About this exercise: Return the run of lines below that opens with the line containing "Report a Concern (294, 16)" and closes with the line containing "Flare Event Group (307, 581)", keeping each one exact.

Dataset entries:

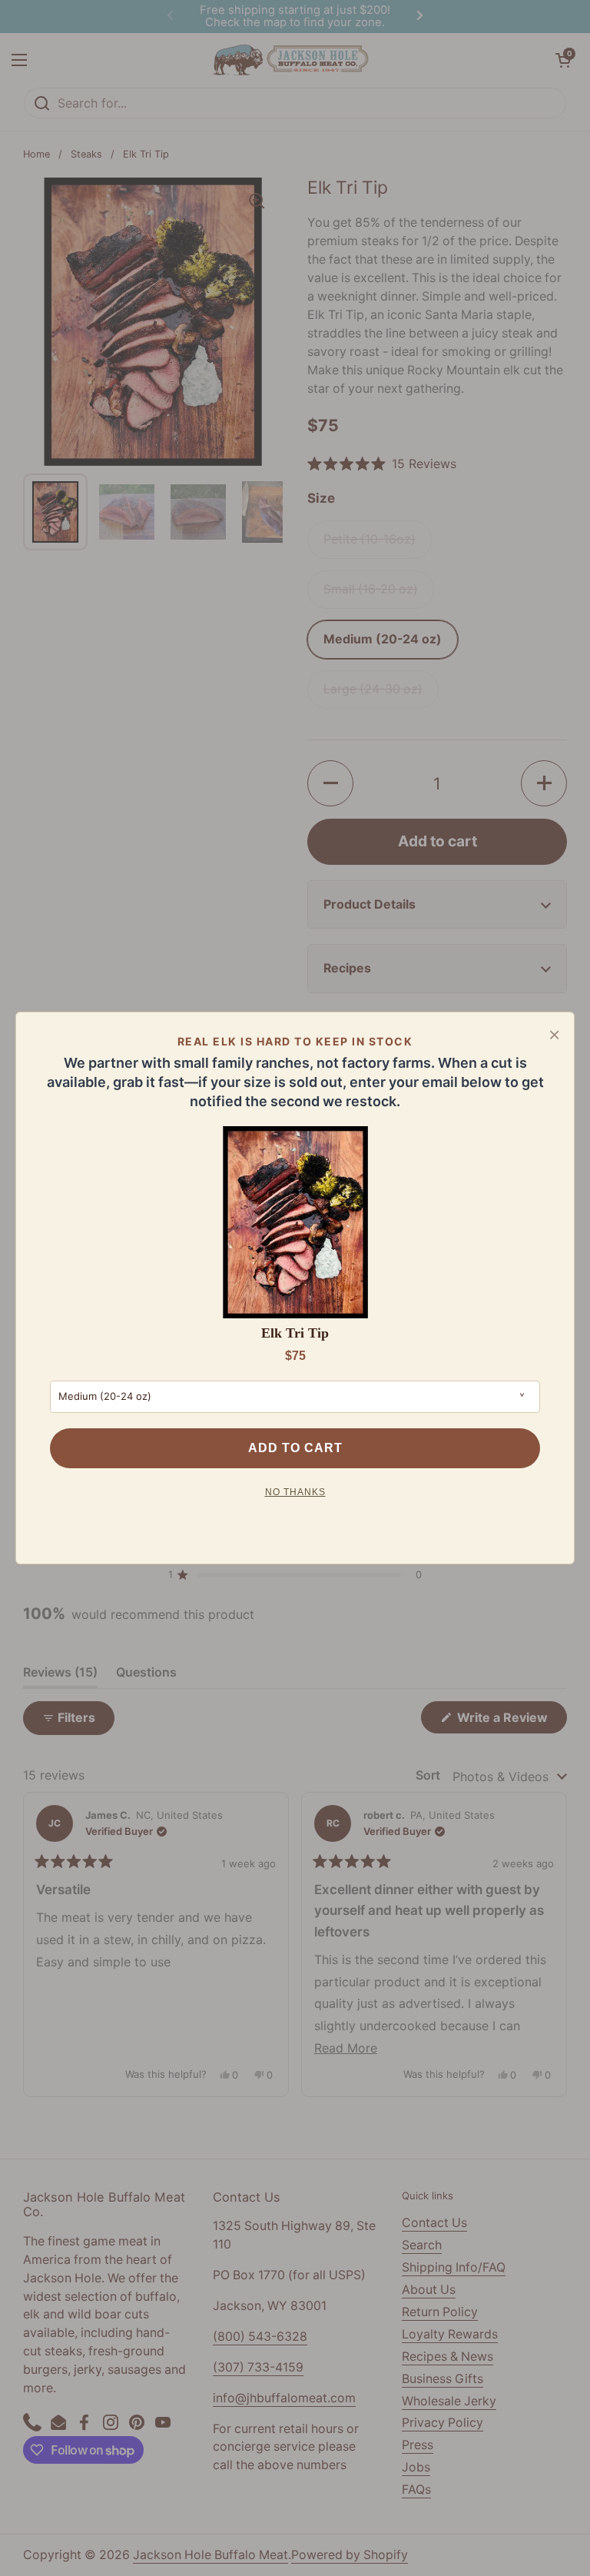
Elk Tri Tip (295, 1333)
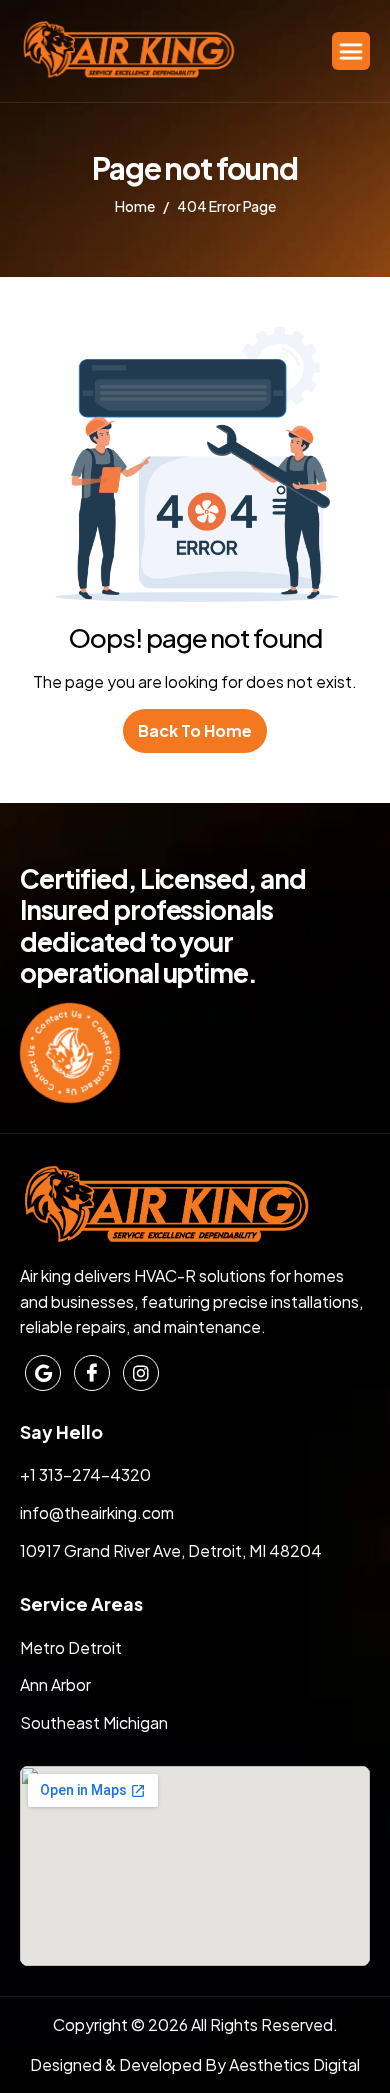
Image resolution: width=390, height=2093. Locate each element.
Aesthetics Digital (294, 2064)
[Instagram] (141, 1373)
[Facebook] (92, 1373)
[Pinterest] (43, 1373)
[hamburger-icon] (351, 51)
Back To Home (195, 730)
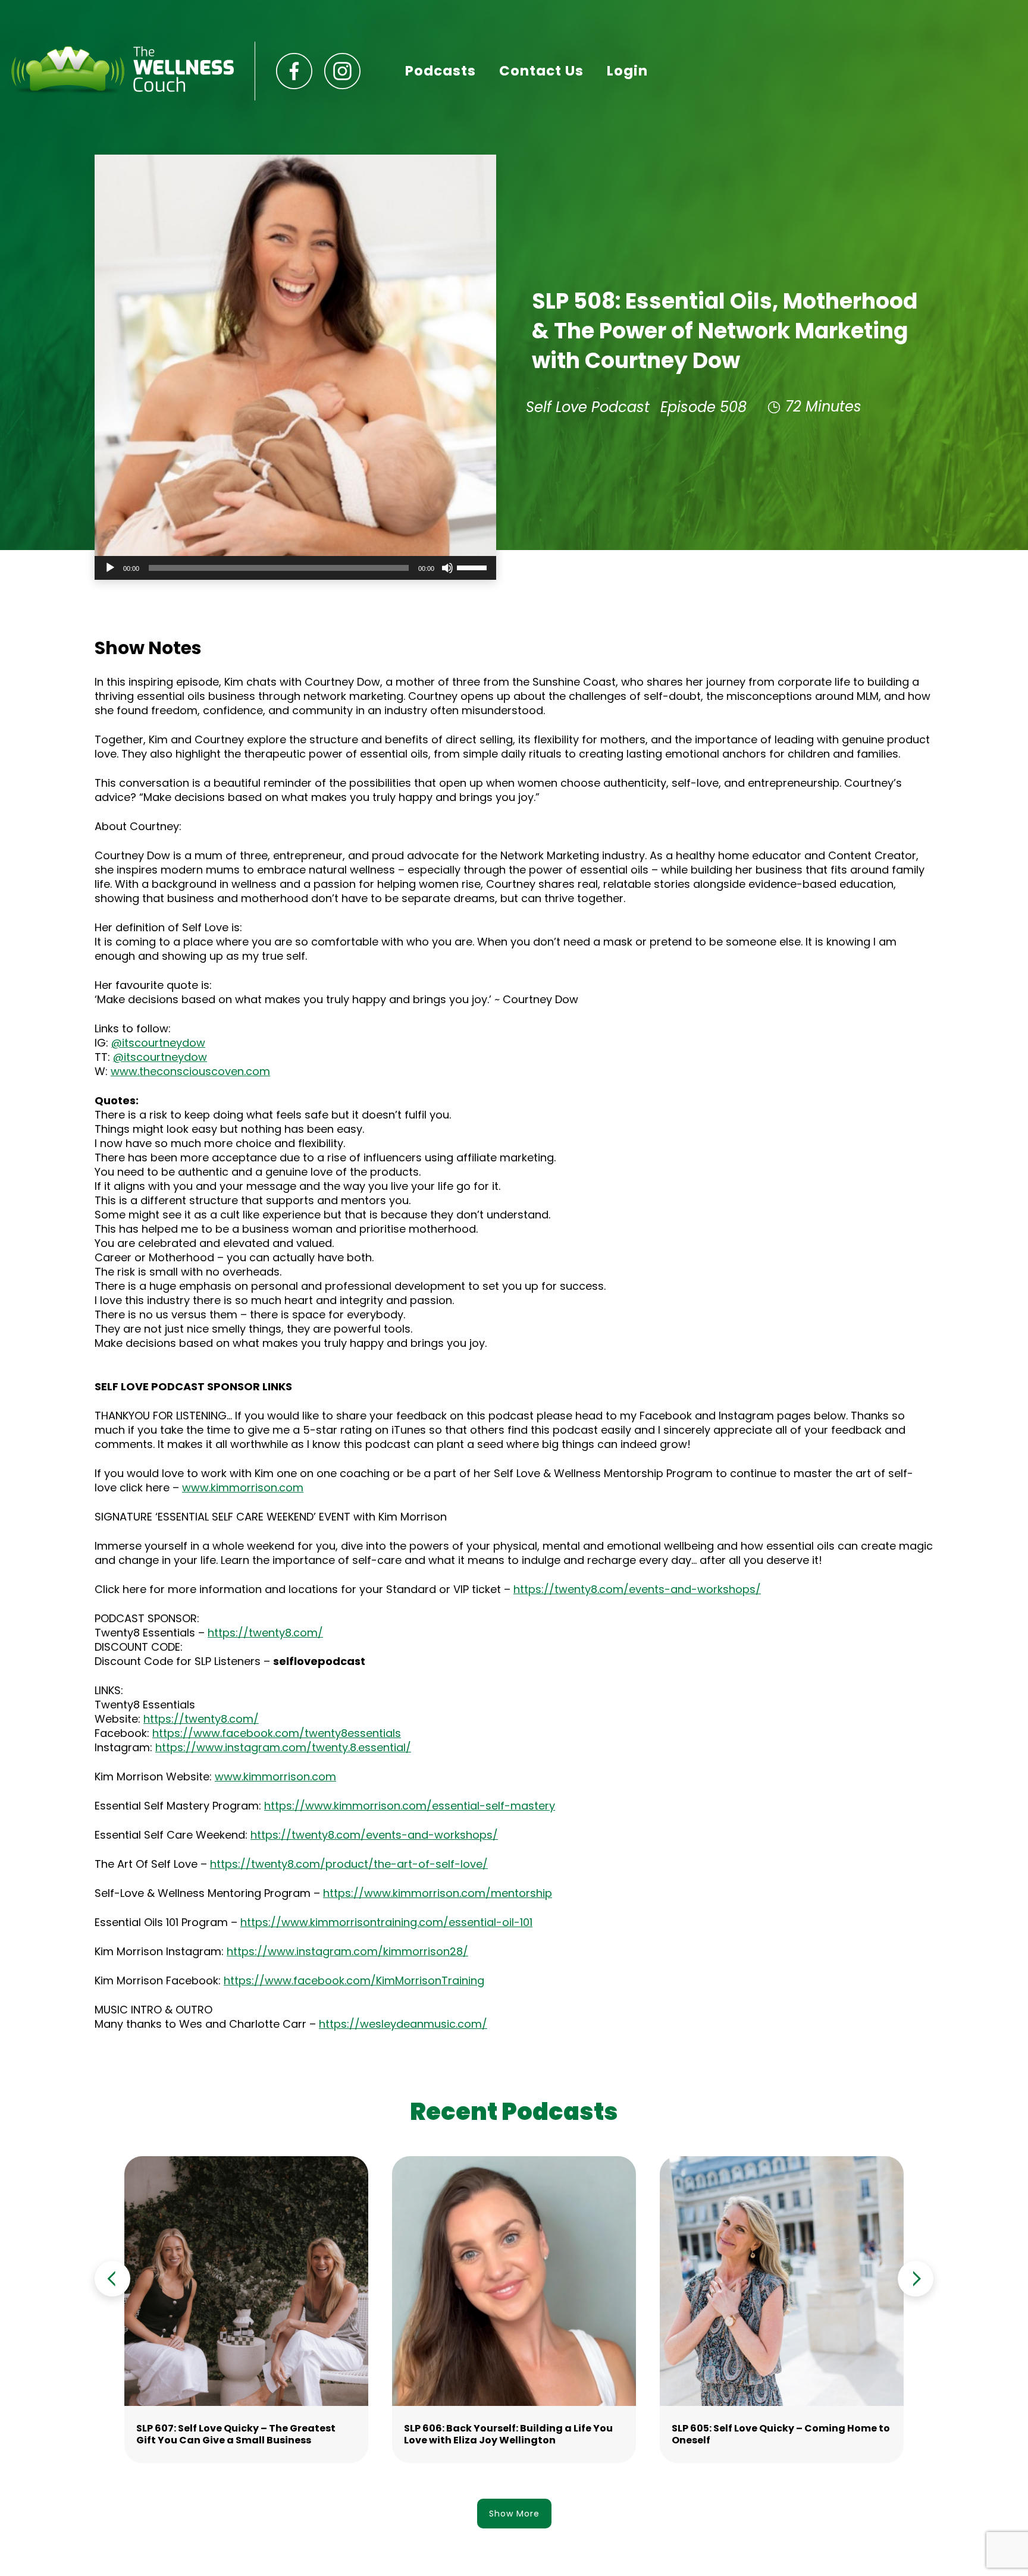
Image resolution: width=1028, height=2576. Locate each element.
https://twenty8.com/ (265, 1632)
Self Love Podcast (588, 407)
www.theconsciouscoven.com (190, 1071)
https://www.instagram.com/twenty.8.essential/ (283, 1747)
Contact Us (541, 70)
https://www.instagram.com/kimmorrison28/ (347, 1951)
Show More (514, 2514)
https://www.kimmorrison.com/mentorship (437, 1893)
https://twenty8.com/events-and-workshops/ (637, 1589)
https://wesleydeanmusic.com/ (403, 2023)
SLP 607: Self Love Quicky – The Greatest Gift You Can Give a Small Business (236, 2434)
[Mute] (447, 568)
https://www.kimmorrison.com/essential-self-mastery (409, 1805)
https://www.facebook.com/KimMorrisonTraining (354, 1980)
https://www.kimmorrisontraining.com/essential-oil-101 (386, 1922)
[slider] (473, 566)
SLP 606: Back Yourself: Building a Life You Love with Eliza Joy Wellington (508, 2434)
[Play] (110, 568)
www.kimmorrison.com (242, 1487)
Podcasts (440, 70)
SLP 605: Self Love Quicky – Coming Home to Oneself (781, 2434)
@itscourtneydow (158, 1042)
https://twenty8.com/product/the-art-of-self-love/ (349, 1863)
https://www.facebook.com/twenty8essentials (276, 1733)
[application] (295, 568)
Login (627, 70)
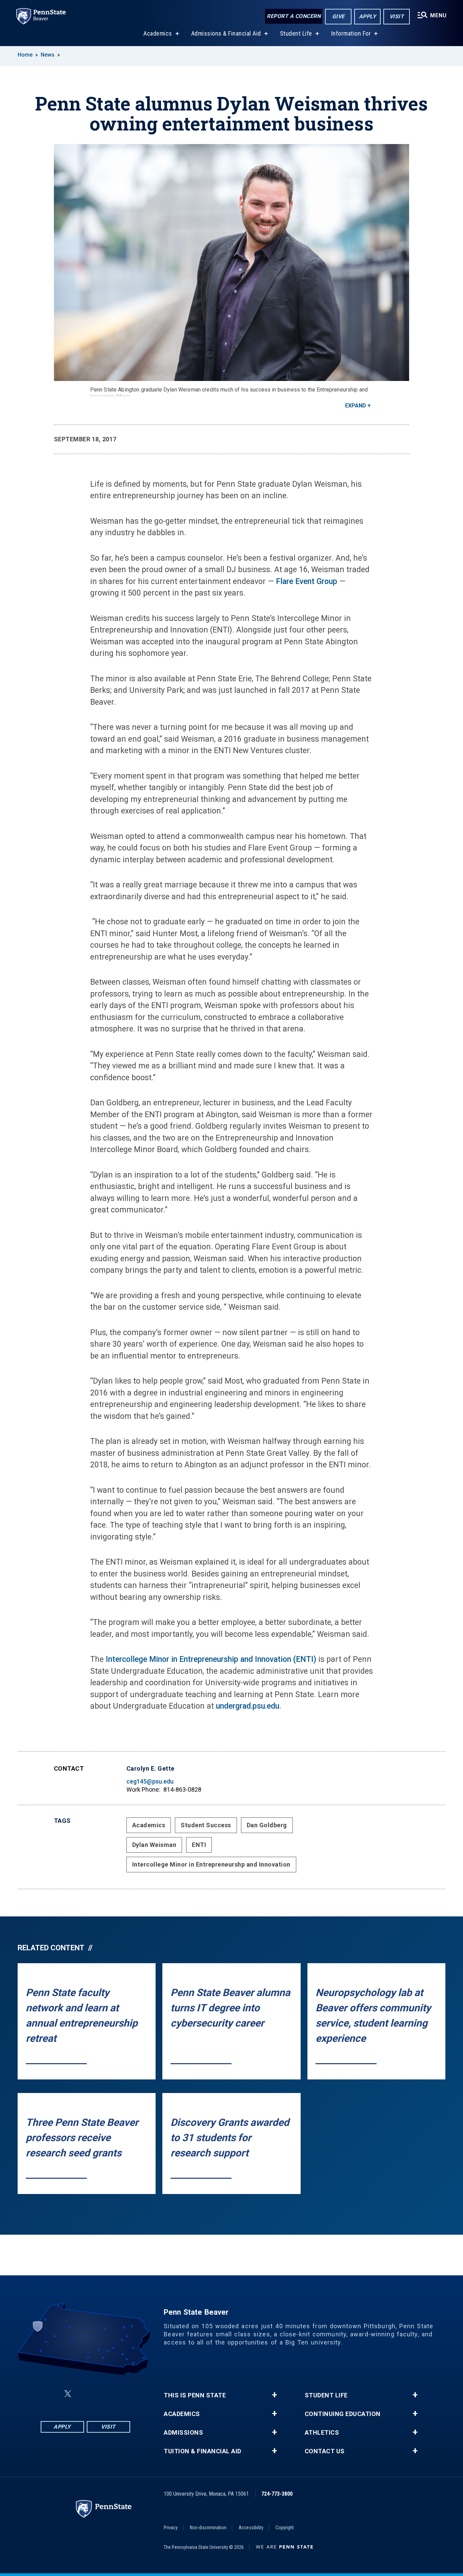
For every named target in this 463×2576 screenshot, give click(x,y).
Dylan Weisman (154, 1844)
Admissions (183, 2432)
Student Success (206, 1825)
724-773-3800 (277, 2494)
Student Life (296, 33)
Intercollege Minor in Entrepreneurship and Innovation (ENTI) (211, 1659)
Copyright (285, 2527)
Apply (367, 16)
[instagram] (119, 2393)
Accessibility (251, 2527)
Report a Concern (294, 16)
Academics (157, 33)
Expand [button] (355, 405)
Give (338, 16)
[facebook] (51, 2393)
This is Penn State (195, 2395)
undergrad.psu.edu (247, 1706)
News (48, 55)
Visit (396, 16)
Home (25, 55)
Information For (351, 33)
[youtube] (101, 2393)
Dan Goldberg (267, 1825)
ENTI (199, 1844)
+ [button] (274, 2395)
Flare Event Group (307, 581)
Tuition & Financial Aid (202, 2451)
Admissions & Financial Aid (226, 33)
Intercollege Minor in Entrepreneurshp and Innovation (211, 1864)
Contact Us (325, 2451)
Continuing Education (343, 2414)
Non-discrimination (208, 2527)
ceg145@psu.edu (150, 1781)
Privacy (171, 2527)
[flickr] (84, 2393)
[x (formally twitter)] (67, 2393)
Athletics (322, 2432)
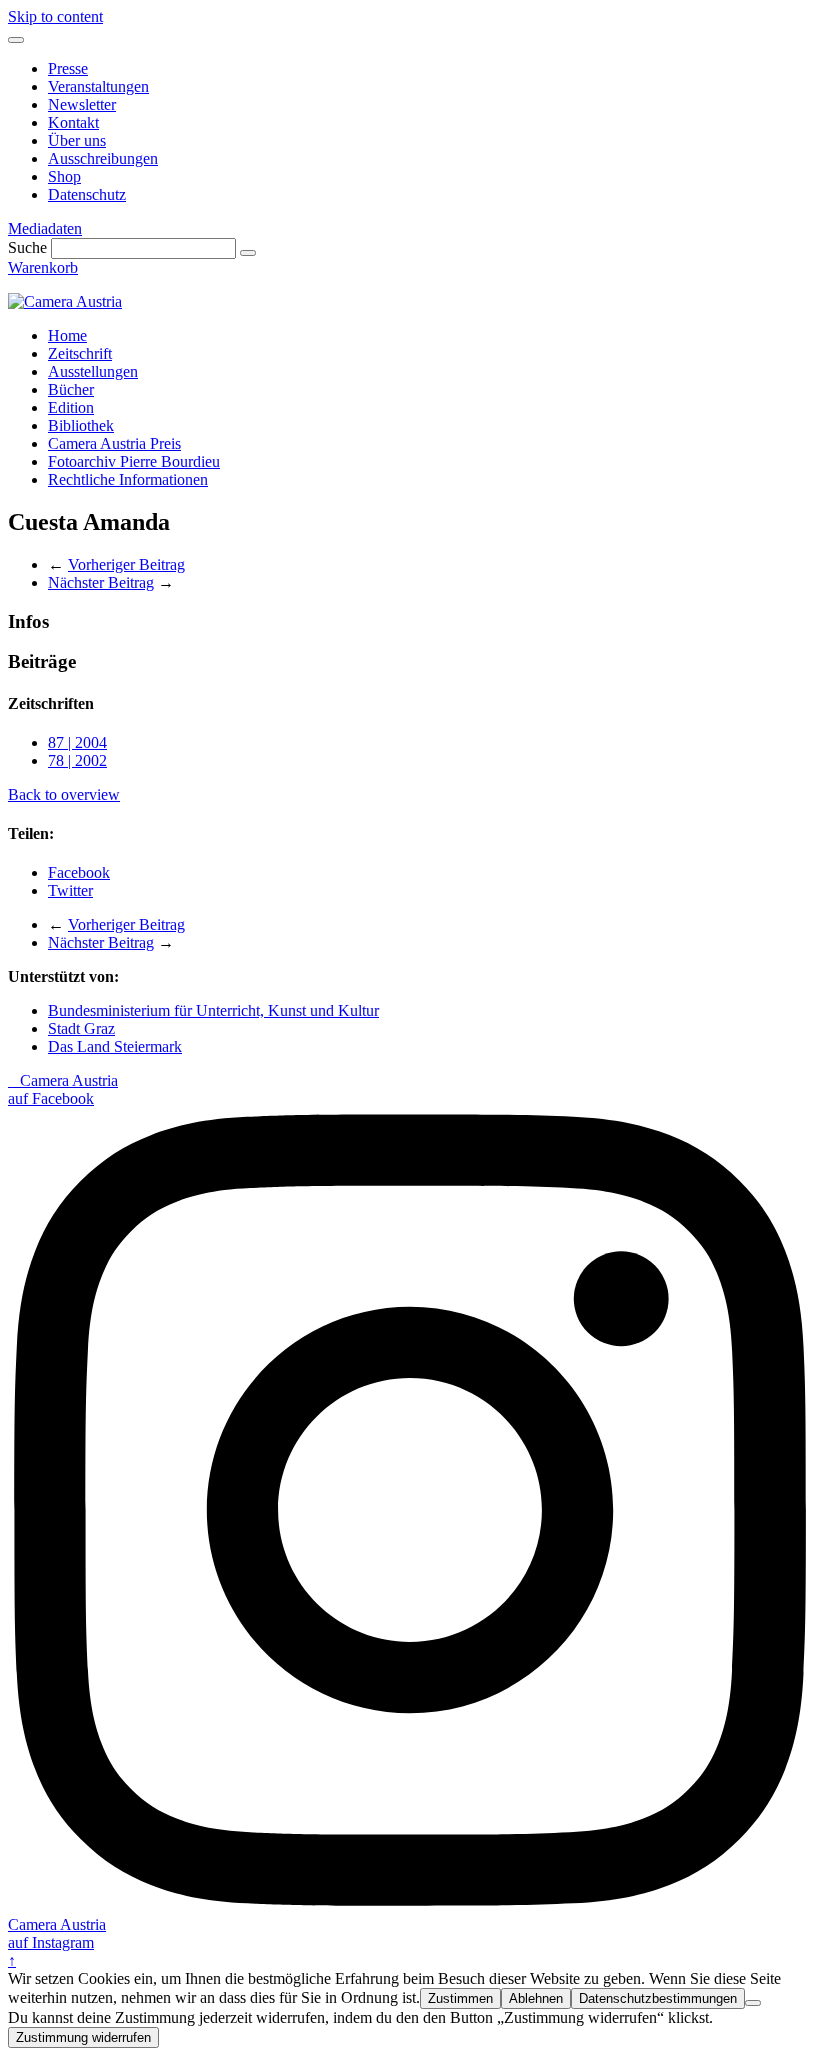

Result for this exercise:
Report a Concern (294, 16)
Academics (157, 33)
Expand [button] (355, 405)
Give (338, 16)
[facebook] (51, 2393)
This is Penn State (195, 2395)
undergrad.psu.edu (247, 1706)
News (48, 55)
Visit (396, 16)
Home (25, 55)
Information For (351, 33)
[youtube] (101, 2393)
Dan Goldberg (267, 1825)
ENTI (199, 1844)
+ [button] (274, 2395)
Flare Event Group (307, 581)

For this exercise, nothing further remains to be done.